Information
........
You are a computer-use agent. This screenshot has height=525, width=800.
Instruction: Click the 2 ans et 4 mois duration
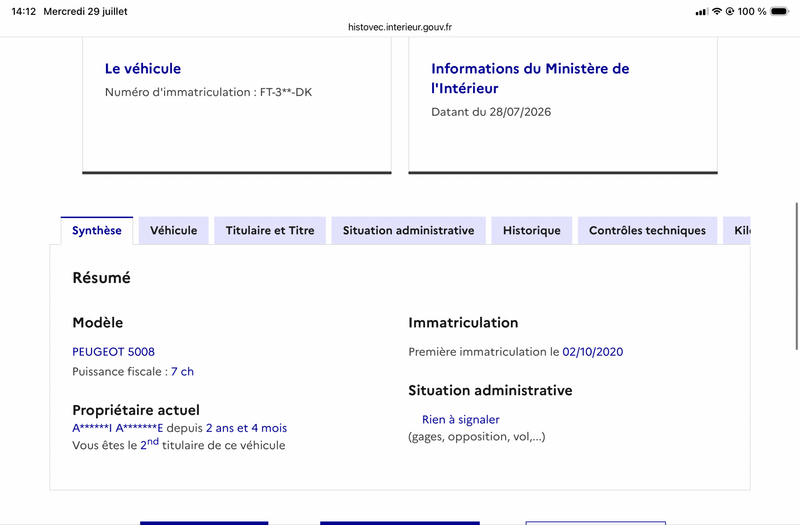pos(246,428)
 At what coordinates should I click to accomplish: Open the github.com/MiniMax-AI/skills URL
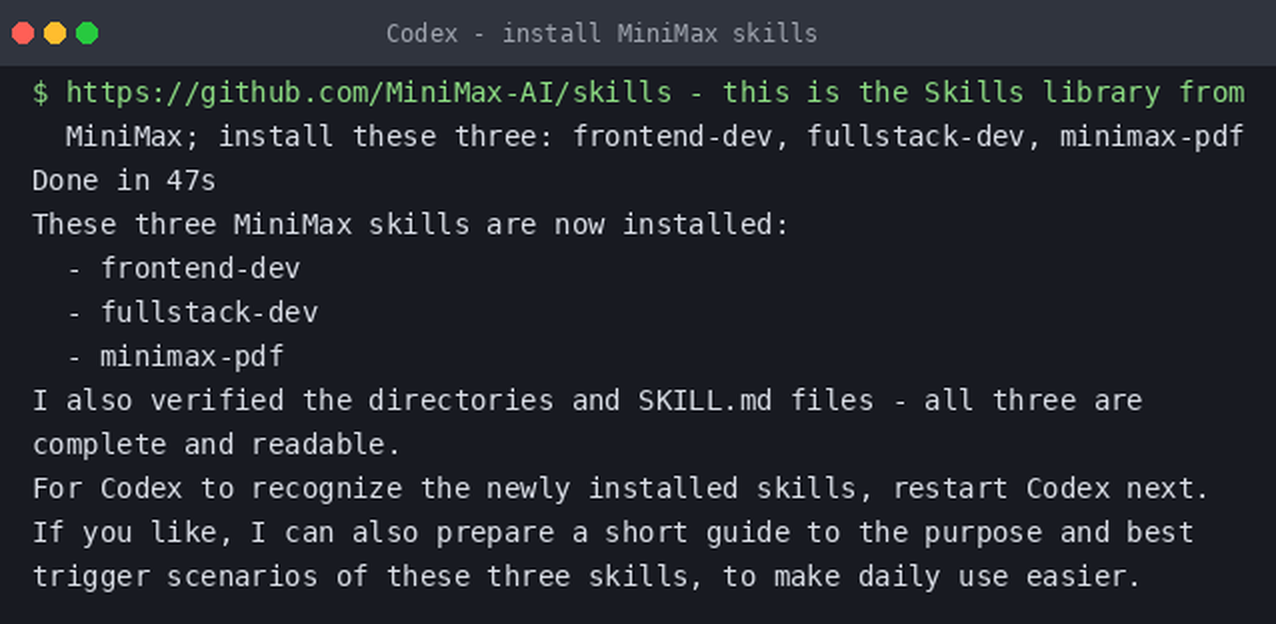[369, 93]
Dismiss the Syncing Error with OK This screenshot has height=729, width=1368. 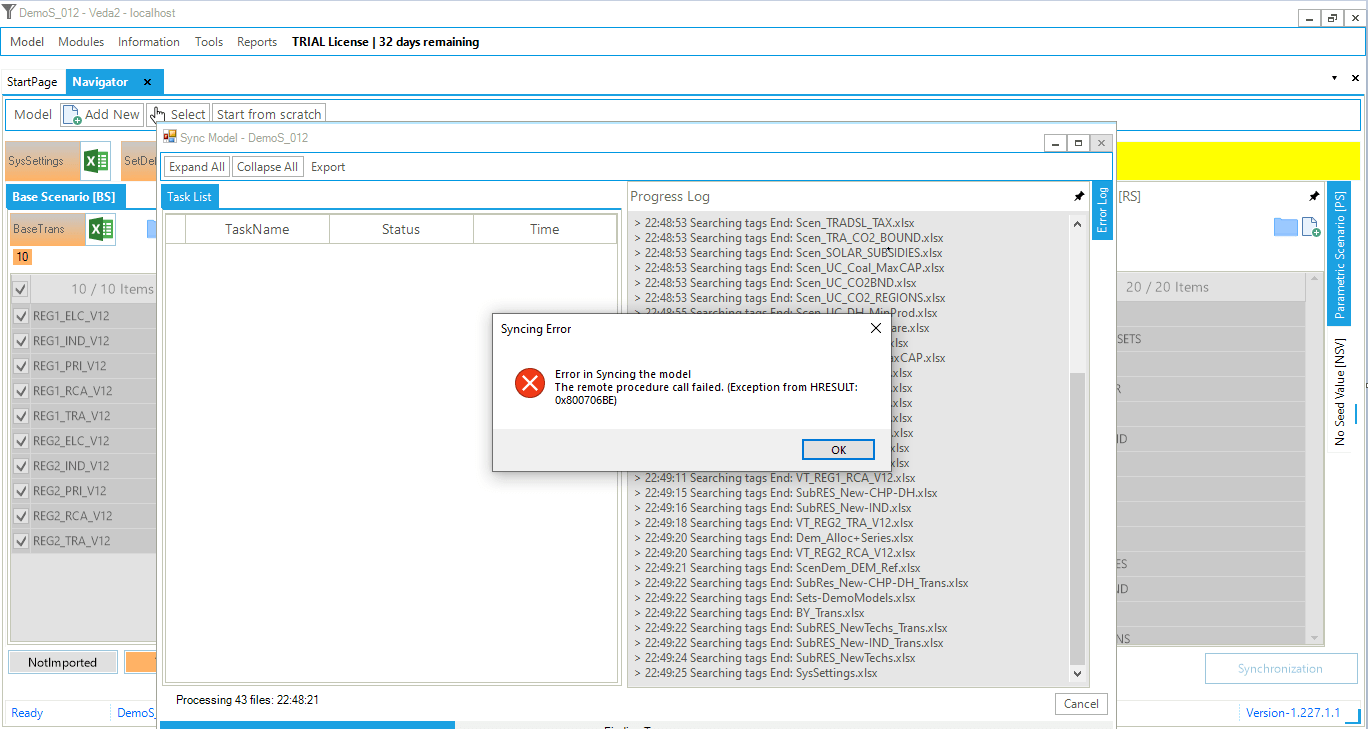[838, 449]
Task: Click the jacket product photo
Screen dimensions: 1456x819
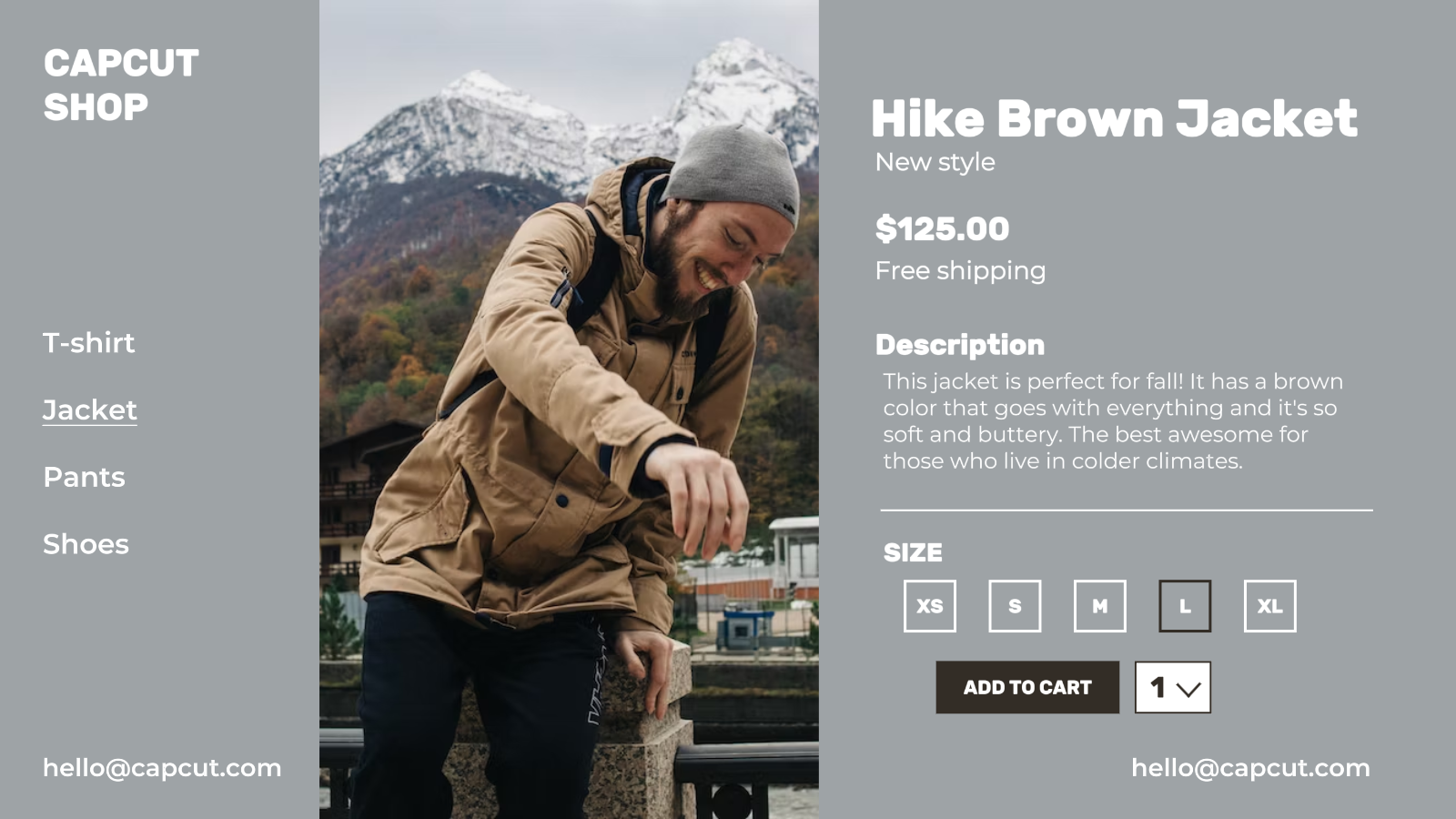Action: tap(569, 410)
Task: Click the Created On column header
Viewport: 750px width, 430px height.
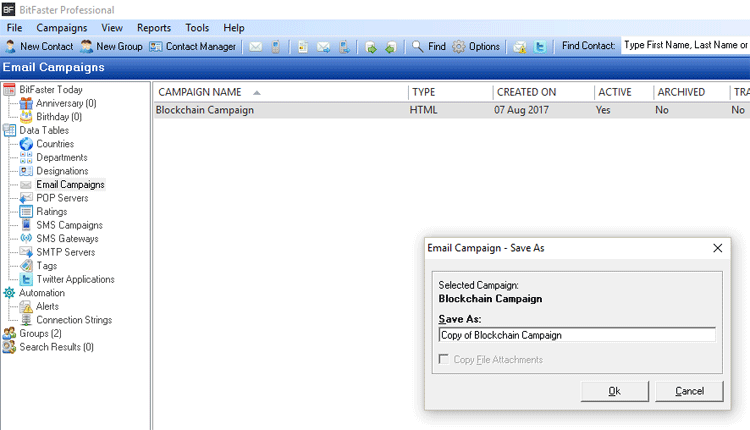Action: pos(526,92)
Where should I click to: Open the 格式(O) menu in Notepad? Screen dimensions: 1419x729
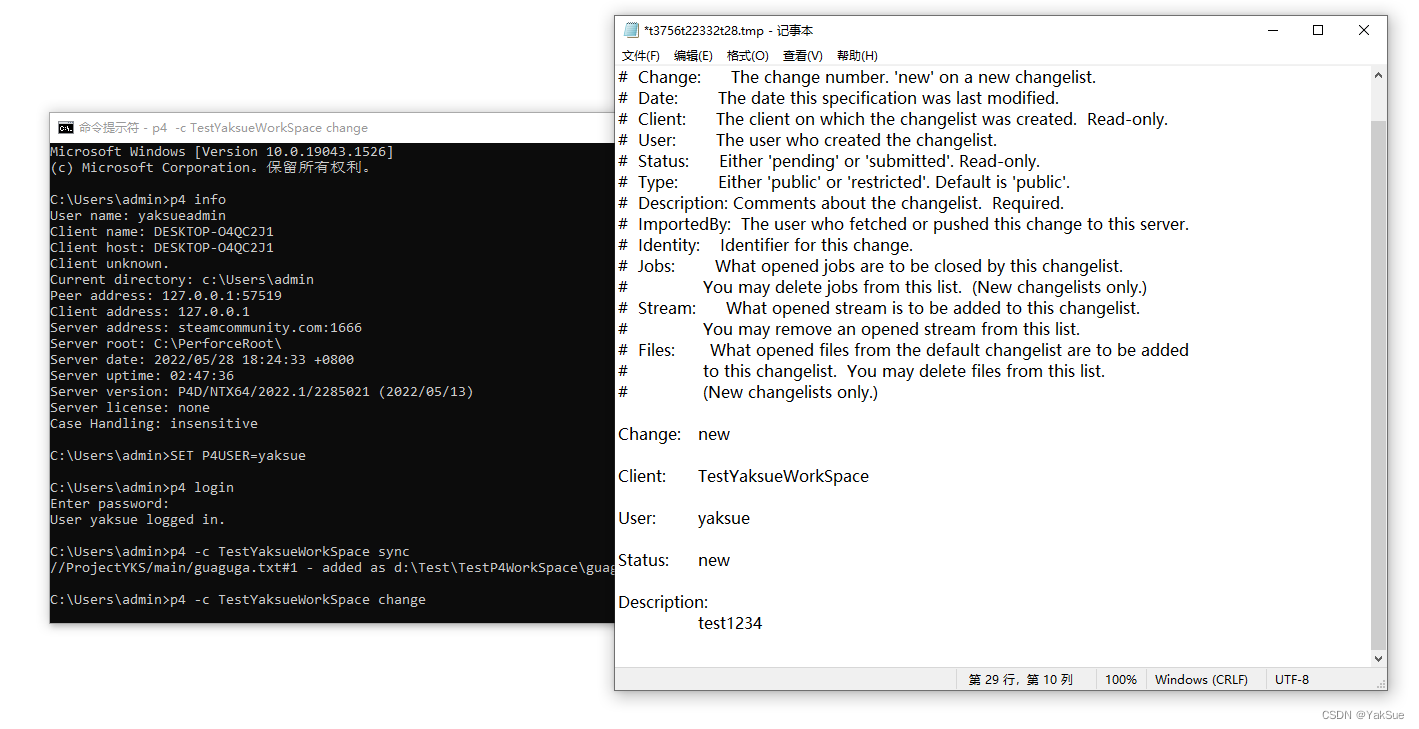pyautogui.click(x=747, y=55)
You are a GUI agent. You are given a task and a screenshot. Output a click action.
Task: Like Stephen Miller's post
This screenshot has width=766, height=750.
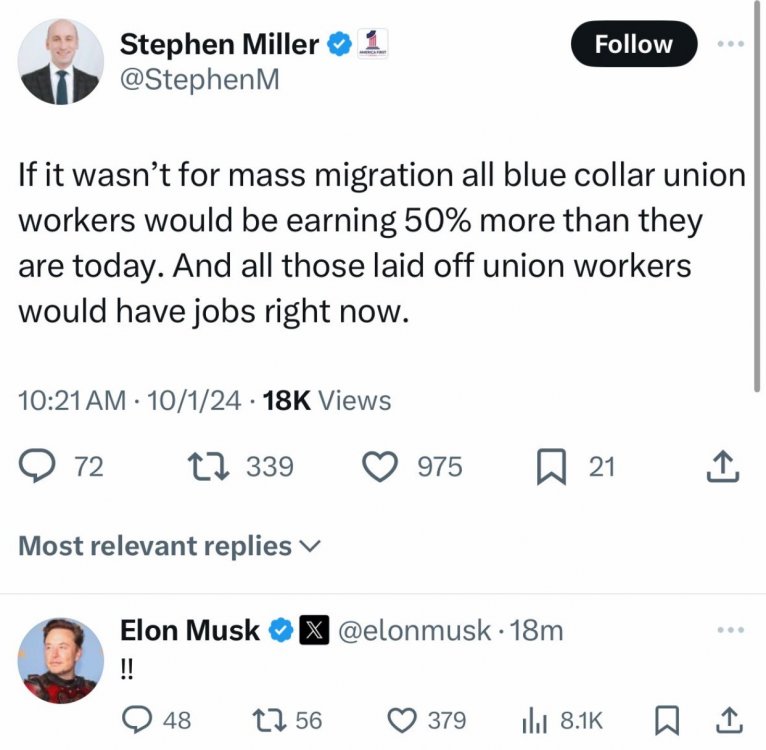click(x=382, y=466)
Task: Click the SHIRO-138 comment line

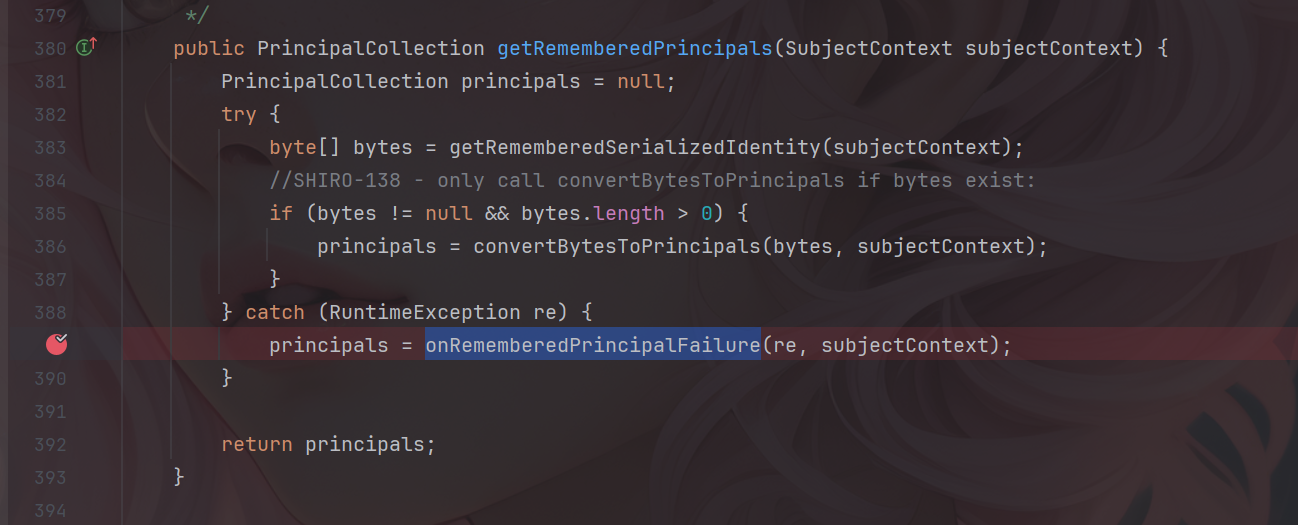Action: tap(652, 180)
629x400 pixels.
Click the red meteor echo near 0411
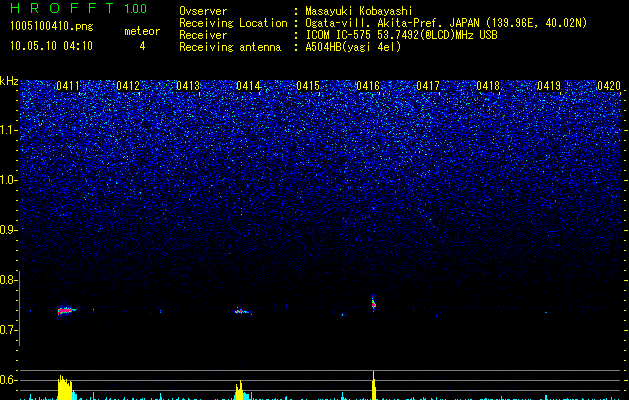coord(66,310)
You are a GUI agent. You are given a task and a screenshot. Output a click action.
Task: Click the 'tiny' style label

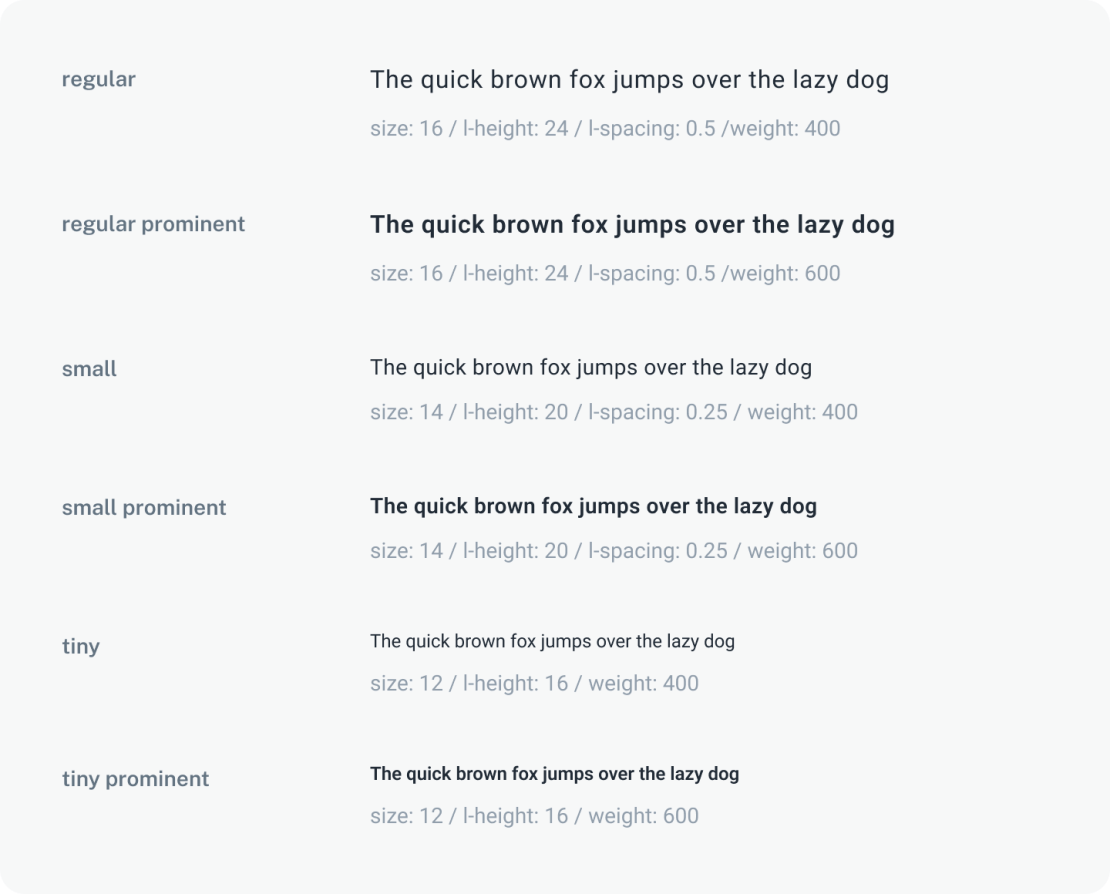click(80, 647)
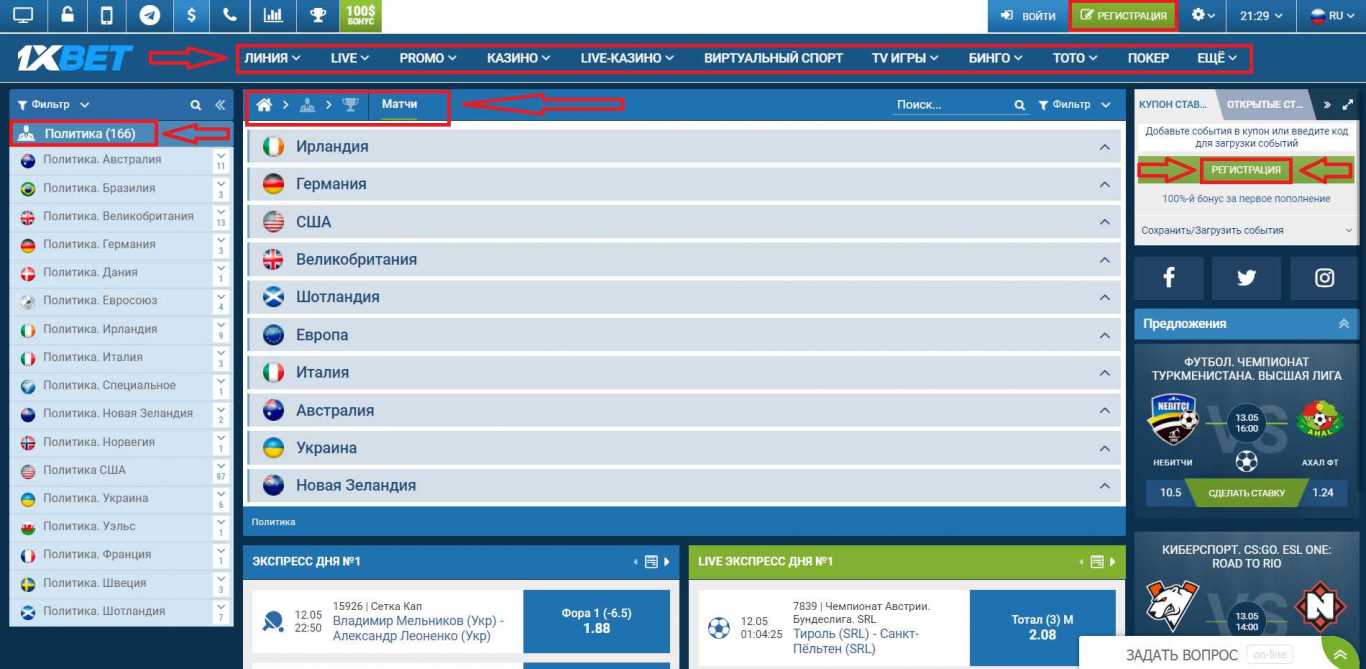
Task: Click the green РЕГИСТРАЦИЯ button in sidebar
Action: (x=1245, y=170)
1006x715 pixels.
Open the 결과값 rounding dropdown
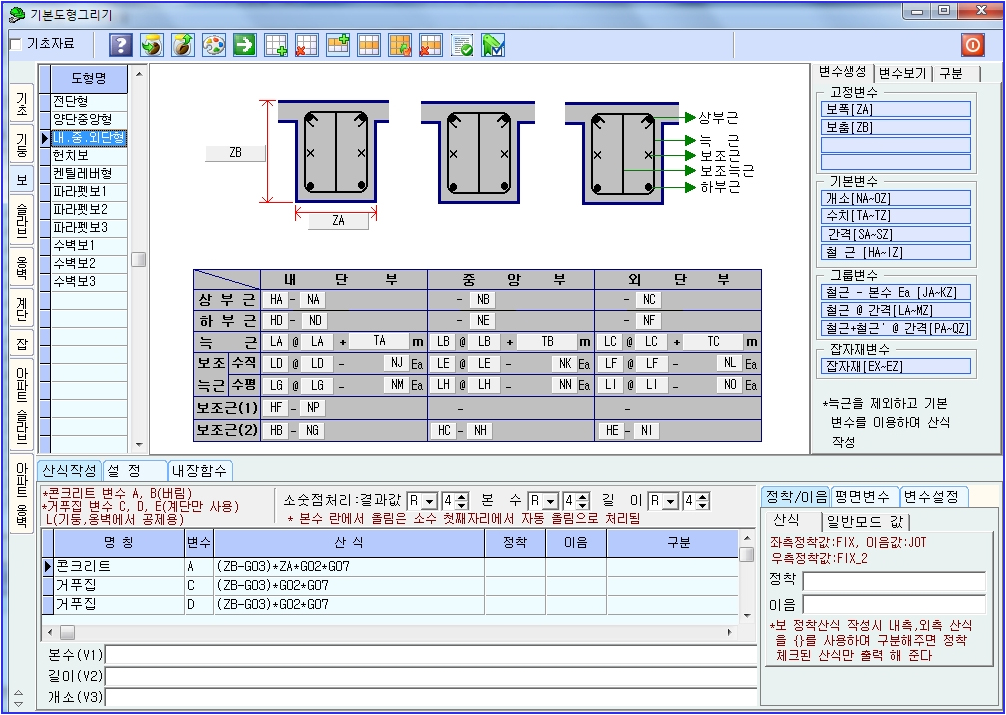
........
About this exercise
The copy should hold, exactly, the lines from the one containing "1006x715 pixels." to the final line of the listing above, with both ends present and no pictures.

Answer for the task
1006x715 pixels.
Open the 결과값 rounding dropdown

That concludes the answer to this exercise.